Without any of the pictures, transcribe all the lines below exactly.
------ Record set ------
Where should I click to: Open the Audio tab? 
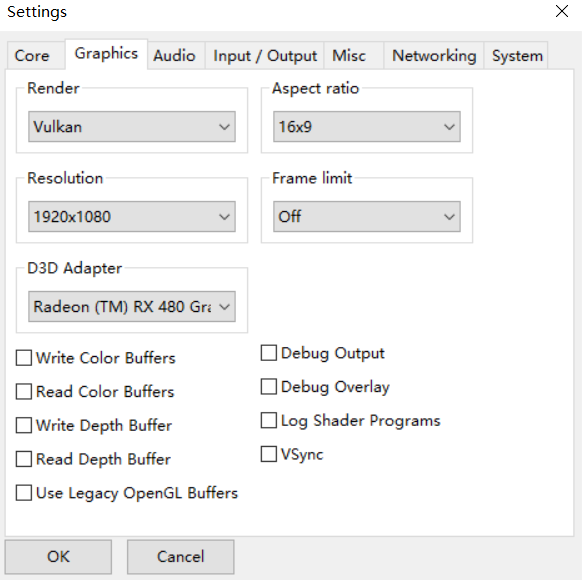(x=176, y=56)
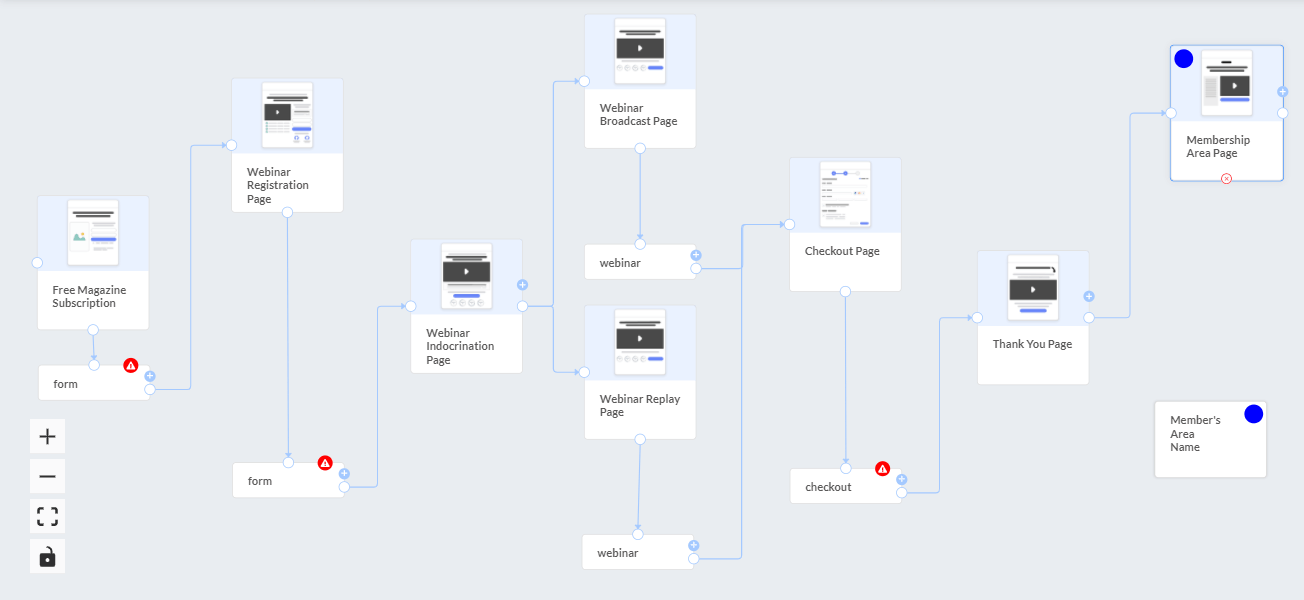
Task: Select the Free Magazine Subscription page thumbnail
Action: coord(93,233)
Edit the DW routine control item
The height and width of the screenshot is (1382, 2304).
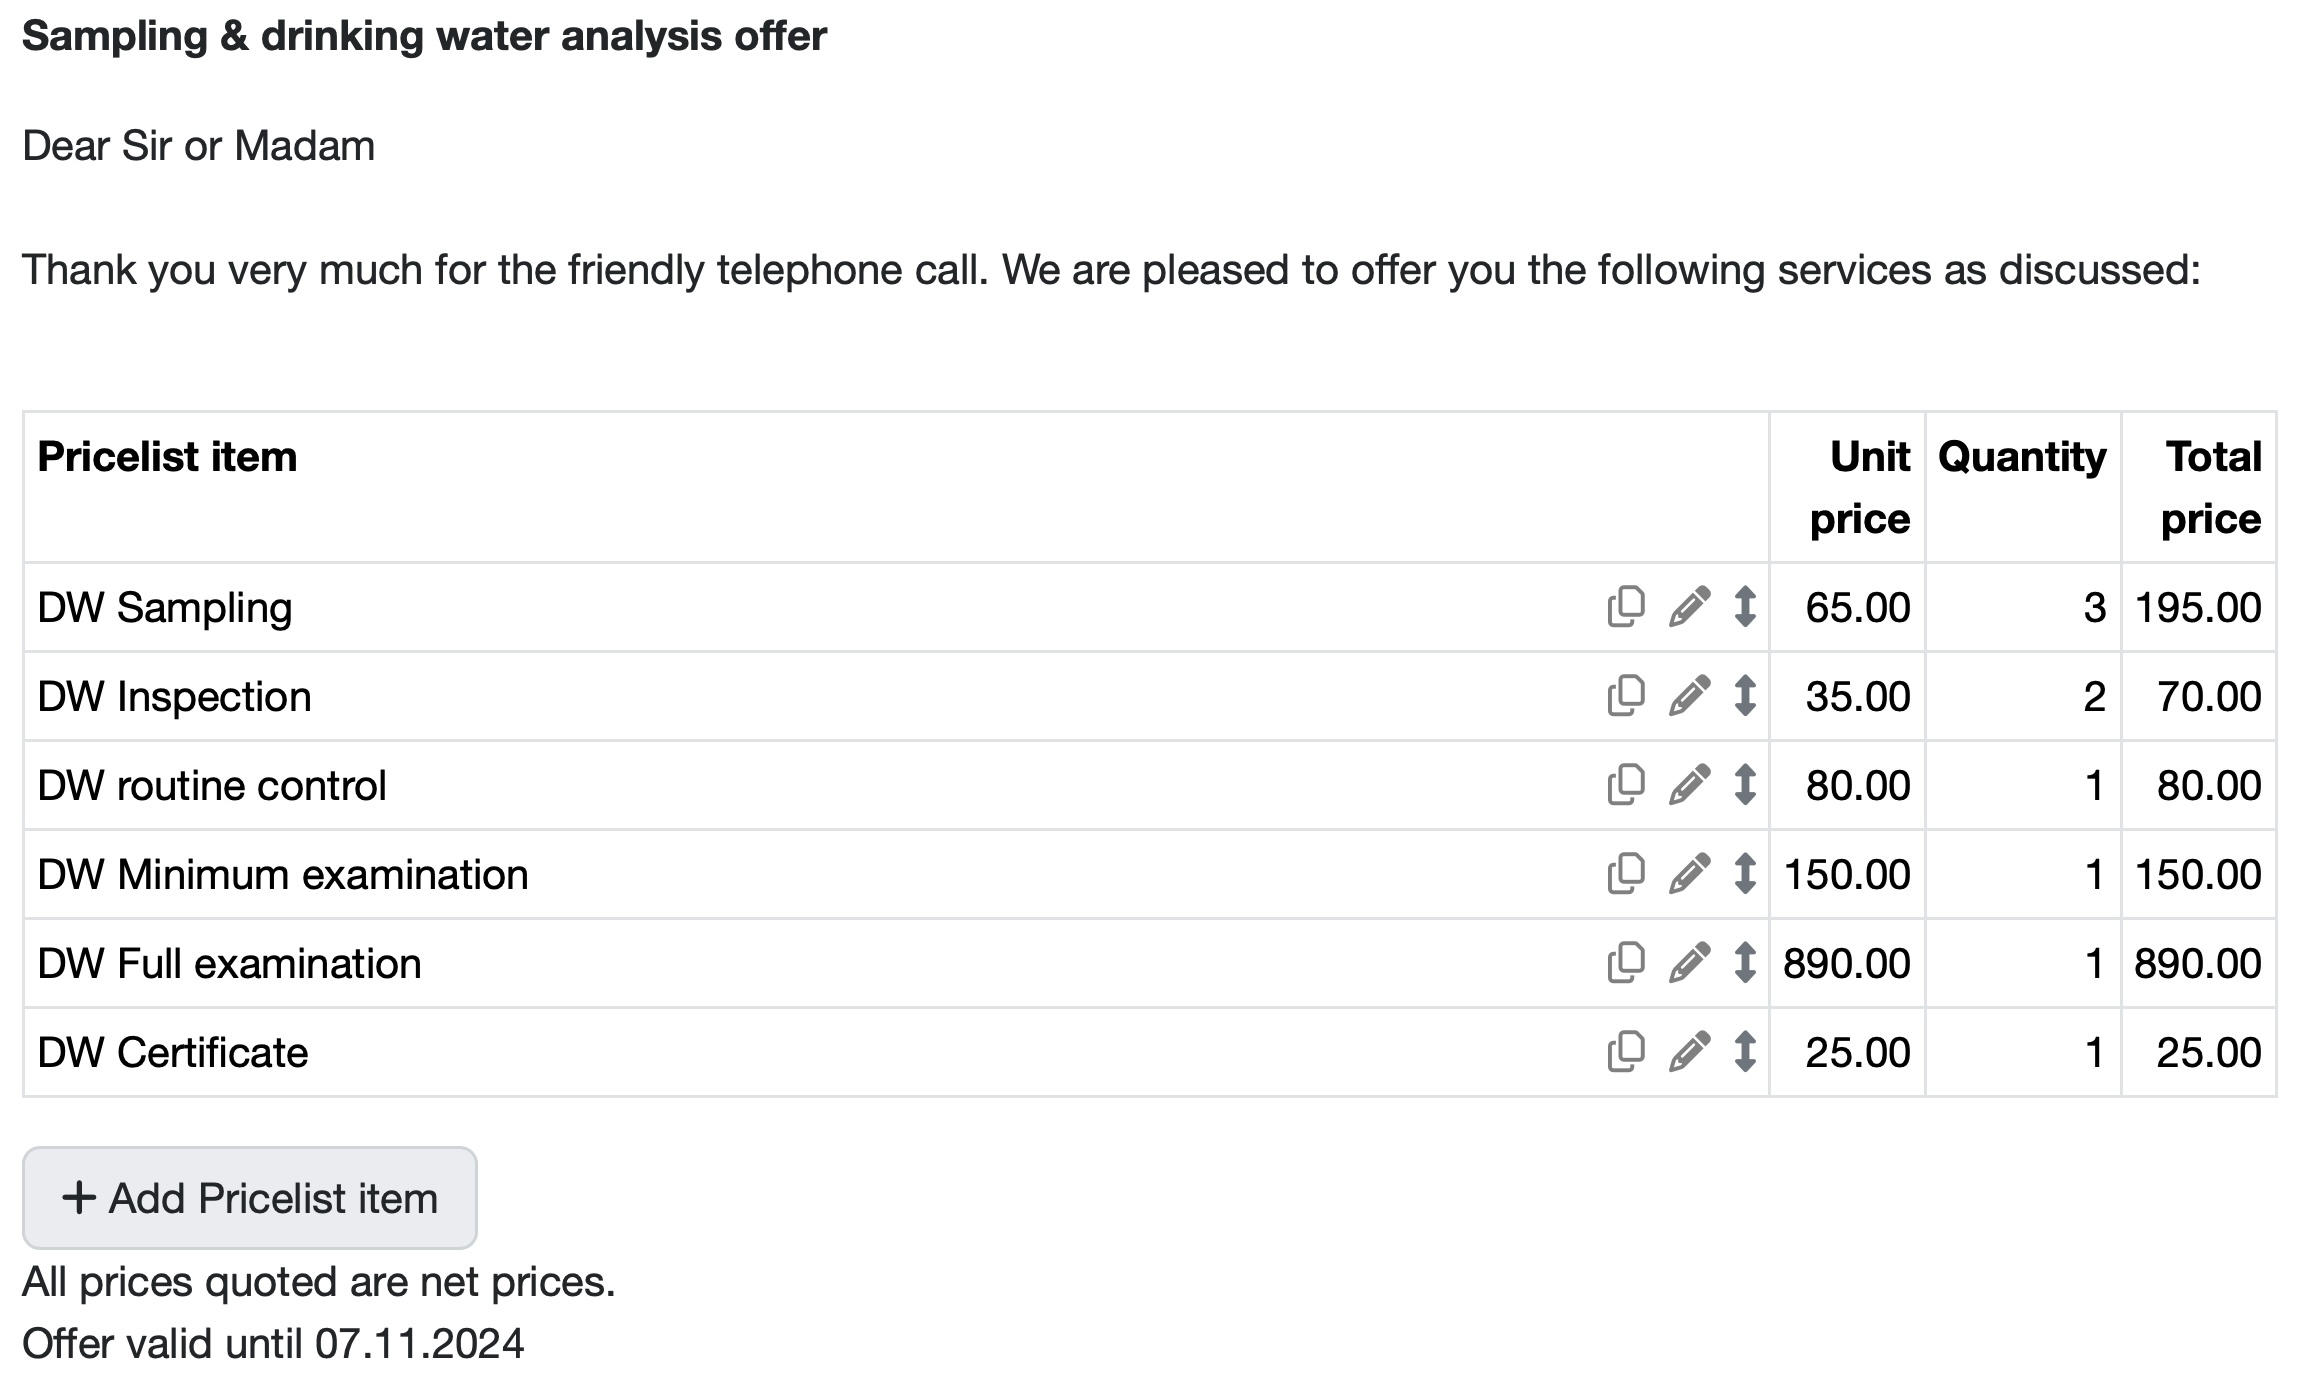(x=1689, y=785)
------
-- Finished exercise --
Where should I click to: Open the Audio tab? 
(x=176, y=56)
Task: Select the Free Magazine Subscription page thumbnail
Action: coord(93,233)
Edit the DW routine control item
The height and width of the screenshot is (1382, 2304).
(x=1689, y=785)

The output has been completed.